Aviva Rosner is at a crossroads. Her fourth album is about to be released and her manager says it's going to be big. But Aviva is focused on getting pregnant, which she can't seem to do. How far will she go to have a child? Is that what she really wants? And what about her music, and her growing obsession with Amy Winehouse?
Albert’s third novel takes off with magnificent speed and never lets up ... Winehouse and Aviva mirror each other so deeply, there were times when I wasn’t sure which one I was reading about. In truth, it didn’t matter. Winehouse takes up so much real estate in Aviva’s mind, they are fully intertwined, though their stories end differently. Winehouse died at 27 while Aviva — through all her struggles, her inward and outward loathing — finds a peaceful, authentic way to go forward in the end ... I’ve loved Amy Winehouse since the first time I heard her, when I pulled my car over and turned up the radio. I now love the fictional Aviva Rosner to a point where I wish I could listen to her music, to feel her intensity and honesty. I suppose I’ll have to settle for rereading this explosively hip, funny and heartfelt book.

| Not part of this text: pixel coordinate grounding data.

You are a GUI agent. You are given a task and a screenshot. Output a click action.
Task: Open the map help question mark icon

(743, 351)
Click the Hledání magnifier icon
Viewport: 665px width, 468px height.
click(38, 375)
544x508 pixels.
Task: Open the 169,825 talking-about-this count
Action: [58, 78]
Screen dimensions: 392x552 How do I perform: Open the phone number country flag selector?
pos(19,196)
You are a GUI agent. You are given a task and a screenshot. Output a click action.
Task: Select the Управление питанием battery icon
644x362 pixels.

Fiery, and often funny ... A headlong rush of narrative ... Even at her most furious, Aviva is both profane and witty ... Albert makes little attempt at crafting Aviva into a 'likeable' protagonist, but she has created a relatable and, at times, irresistible character, whose own empathy offers us insight into the life of an artist who also happens to be unhappy.

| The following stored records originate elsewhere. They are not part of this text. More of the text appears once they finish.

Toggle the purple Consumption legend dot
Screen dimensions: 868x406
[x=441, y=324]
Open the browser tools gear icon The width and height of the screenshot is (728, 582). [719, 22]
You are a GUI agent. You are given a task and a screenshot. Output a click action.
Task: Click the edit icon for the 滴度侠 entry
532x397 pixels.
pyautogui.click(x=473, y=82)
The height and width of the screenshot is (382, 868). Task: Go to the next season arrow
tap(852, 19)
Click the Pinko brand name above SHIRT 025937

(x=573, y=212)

If you’re still reading this, congratulations, you are one of those people not scared off by forthright discussions of menstruation. If so, you may find value in this book ... Albert immerses us deep in Aviva’s voice, in her thoughts, feelings, and perceptions ... I found the novel claustrophobic at times. Aviva is a difficult personality ... It’s possible to agree with her critiques of the assisted reproductive technology industry and still feel like she’s missing the point, that the character is caught in a rather adolescent trap of her own devising ... Albert’s achievement in Human Blues lies in creating a character so difficult and contradictory that the reader can both love and hate her at the same time, like a friend whose strengths are inseparable from her flaws ... The other great accomplishment of this novel is that it is very funny ... Aviva is a trenchant observer of her surroundings, her judgments both witty and sharp. Her musings often acquire a spiritual tinge ... It’s impossible to read Human Blues without realizing that this novel is already a product of a different time, a time before.